-- DATA SUPPLIED follows --

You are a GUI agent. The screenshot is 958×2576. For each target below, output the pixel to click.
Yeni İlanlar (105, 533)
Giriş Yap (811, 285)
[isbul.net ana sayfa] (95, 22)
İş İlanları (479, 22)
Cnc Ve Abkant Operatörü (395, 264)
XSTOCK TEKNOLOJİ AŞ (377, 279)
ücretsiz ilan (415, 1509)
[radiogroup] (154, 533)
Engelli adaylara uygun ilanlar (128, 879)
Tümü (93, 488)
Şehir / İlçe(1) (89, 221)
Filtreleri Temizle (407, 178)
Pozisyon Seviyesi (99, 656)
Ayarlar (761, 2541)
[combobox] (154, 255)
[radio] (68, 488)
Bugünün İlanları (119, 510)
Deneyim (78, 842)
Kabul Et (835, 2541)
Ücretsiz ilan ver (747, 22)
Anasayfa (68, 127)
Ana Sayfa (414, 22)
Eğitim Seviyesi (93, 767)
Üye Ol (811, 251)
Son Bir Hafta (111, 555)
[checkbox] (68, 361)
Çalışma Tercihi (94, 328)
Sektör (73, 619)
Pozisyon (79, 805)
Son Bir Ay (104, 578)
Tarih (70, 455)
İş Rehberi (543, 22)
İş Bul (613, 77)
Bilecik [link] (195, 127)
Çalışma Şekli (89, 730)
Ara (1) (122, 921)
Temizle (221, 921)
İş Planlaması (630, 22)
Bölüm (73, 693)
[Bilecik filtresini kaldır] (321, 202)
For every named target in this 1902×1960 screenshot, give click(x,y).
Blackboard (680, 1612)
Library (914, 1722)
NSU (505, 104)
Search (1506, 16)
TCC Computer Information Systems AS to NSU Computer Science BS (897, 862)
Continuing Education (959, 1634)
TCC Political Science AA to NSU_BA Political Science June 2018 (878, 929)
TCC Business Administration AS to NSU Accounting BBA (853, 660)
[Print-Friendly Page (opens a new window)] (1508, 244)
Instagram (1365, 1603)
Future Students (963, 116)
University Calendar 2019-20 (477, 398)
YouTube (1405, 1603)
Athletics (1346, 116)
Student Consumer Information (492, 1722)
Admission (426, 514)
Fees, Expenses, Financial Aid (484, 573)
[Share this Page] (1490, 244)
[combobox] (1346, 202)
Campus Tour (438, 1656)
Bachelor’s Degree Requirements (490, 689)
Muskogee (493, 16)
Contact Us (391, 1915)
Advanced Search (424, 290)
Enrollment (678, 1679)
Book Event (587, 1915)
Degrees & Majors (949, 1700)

-- DATA SUPPLIED concluded --

_THE PROBLEM_: For each entry above, write out an exact copy.

_RESULT OF THIS EXERCISE_:
You are a GUI agent. The screenshot is 958×2576. For each target below, output the pixel to click.
Yeni İlanlar (105, 533)
Giriş Yap (811, 285)
[isbul.net ana sayfa] (95, 22)
İş İlanları (479, 22)
Cnc Ve Abkant Operatörü (395, 264)
XSTOCK TEKNOLOJİ AŞ (377, 279)
ücretsiz ilan (415, 1509)
[radiogroup] (154, 533)
Engelli adaylara uygun ilanlar (128, 879)
Tümü (93, 488)
Şehir / İlçe(1) (89, 221)
Filtreleri Temizle (407, 178)
Pozisyon Seviyesi (99, 656)
Ayarlar (761, 2541)
[combobox] (154, 255)
[radio] (68, 488)
Bugünün İlanları (119, 510)
Deneyim (78, 842)
Kabul Et (835, 2541)
Ücretsiz ilan ver (747, 22)
Anasayfa (68, 127)
Ana Sayfa (414, 22)
Eğitim Seviyesi (93, 767)
Üye Ol (811, 251)
Son Bir Hafta (111, 555)
[checkbox] (68, 361)
Çalışma Tercihi (94, 328)
Sektör (73, 619)
Pozisyon (79, 805)
Son Bir Ay (104, 578)
Tarih (70, 455)
İş Rehberi (543, 22)
İş Bul (613, 77)
Bilecik [link] (195, 127)
Çalışma Şekli (89, 730)
Ara (1) (122, 921)
Temizle (221, 921)
İş Planlaması (630, 22)
Bölüm (73, 693)
[Bilecik filtresini kaldır] (321, 202)
For every named target in this 1902×1960 screenshot, give click(x,y).
Blackboard (680, 1612)
Library (914, 1722)
NSU (505, 104)
Search (1506, 16)
TCC Computer Information Systems AS to NSU Computer Science BS (897, 862)
Continuing Education (959, 1634)
TCC Political Science AA to NSU_BA Political Science June 2018 (878, 929)
TCC Business Administration AS to NSU Accounting BBA (853, 660)
[Print-Friendly Page (opens a new window)] (1508, 244)
Instagram (1365, 1603)
Future Students (963, 116)
University Calendar 2019-20 (477, 398)
YouTube (1405, 1603)
Athletics (1346, 116)
Student Consumer Information (492, 1722)
Admission (426, 514)
Fees, Expenses, Financial Aid (484, 573)
[Share this Page] (1490, 244)
[combobox] (1346, 202)
Campus Tour (438, 1656)
Bachelor’s Degree Requirements (490, 689)
Muskogee (493, 16)
Contact Us (391, 1915)
Advanced Search (424, 290)
Enrollment (678, 1679)
Book Event (587, 1915)
Degrees & Majors (949, 1700)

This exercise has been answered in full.